Heap

Heap is a special tree structure in which each parent node is less than or equal to its child node. Then it is called a Min Heap.

If each parent node is greater than or equal to its child node then it is called a max heap. It is very useful is implementing priority queues where the queue item with higher weightage is given more priority in processing.

heap

Heap Representation

Heap is a complete binary tree. A complete binary tree is a binary tree in which every level, except possibly the last, is completely filled, and all nodes are as far left as possible.

Since a Heap is a complete binary tree, it can be easily represented as array and array based representation is space efficient.

If the parent node is stored at index I, the left child can be calculated by 2 * I and right child by 2 * I + 1 (assuming the indexing starts at 1).

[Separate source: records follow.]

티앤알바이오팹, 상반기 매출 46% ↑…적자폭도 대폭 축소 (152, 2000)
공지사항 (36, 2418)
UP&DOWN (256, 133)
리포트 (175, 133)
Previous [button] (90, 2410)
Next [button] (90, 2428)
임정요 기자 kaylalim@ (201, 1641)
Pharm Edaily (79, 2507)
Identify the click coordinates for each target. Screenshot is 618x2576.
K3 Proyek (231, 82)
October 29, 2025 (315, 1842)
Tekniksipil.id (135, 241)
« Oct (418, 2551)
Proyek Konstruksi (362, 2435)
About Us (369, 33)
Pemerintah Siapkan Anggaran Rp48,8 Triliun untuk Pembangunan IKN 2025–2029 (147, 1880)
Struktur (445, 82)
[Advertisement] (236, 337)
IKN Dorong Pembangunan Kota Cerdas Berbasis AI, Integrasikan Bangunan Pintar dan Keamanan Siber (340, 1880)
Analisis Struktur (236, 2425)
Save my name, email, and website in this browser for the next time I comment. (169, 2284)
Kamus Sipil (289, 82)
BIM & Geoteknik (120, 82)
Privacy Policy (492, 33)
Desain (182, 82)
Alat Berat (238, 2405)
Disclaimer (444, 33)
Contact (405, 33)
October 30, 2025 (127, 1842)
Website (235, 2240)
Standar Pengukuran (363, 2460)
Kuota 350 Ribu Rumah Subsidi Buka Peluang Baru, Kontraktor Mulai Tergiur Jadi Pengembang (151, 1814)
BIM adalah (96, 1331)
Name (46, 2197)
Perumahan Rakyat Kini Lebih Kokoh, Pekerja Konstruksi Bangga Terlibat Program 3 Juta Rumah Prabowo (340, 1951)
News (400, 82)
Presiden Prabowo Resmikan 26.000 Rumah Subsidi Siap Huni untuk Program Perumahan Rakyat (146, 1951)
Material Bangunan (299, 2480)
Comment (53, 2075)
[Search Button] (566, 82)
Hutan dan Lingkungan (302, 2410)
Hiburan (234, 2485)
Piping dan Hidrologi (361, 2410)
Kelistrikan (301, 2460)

Let’s visualize: Heap Visualization

class MinHeap:
    def __init__(self, size):
        self.heap = [0] * (size + 1)
        self.heap_size = 0

    def left(self, i):
        return 2 * i

    def right(self, i):
        return 2 * i + 1

    def parent(self, i):
        return i // 2

    def insert(self, key):
        if self.heap_size >= len(self.heap) - 1:
            return "Heap is full"
        
        self.heap_size += 1
        i = self.heap_size
        self.heap[i] = key

        while i > 1 and self.heap[self.parent(i)] > self.heap[i]:
            self.heap[i], self.heap[self.parent(i)] = self.heap[self.parent(i)], self.heap[i]
            i = self.parent(i)

    def min_heapify(self, i):
        left = self.left(i)
        right = self.right(i)
        smallest = i

        if left <= self.heap_size and self.heap[left] < self.heap[i]:
            smallest = left

        if right <= self.heap_size and self.heap[right] < self.heap[smallest]:
            smallest = right

        if smallest != i:
            self.heap[i], self.heap[smallest] = self.heap[smallest], self.heap[i]
            self.min_heapify(smallest)

    def extract_min(self):
        if self.heap_size == 0:
            return "Heap is empty"

        root = self.heap[1]
        self.heap[1] = self.heap[self.heap_size]
        self.heap_size -= 1
        self.min_heapify(1)

        return root

    def decrease_key(self, i, new_val):
        self.heap[i] = new_val
        while i > 1 and self.heap[self.parent(i)] > self.heap[i]:
            self.heap[i], self.heap[self.parent(i)] = self.heap[self.parent(i)], self.heap[i]
            i = self.parent(i)

    def delete_key(self, i):
        self.decrease_key(i, float('-inf'))
        self.extract_min()
    
    def draw(self):
        level = 0
        next_level = 2 ** level
        output = ""
        
        for i in range(1, self.heap_size + 1):
            if i == next_level:
                output += "\n"
                level += 1
                next_level = 2 ** level

            output += str(self.heap[i]) + " "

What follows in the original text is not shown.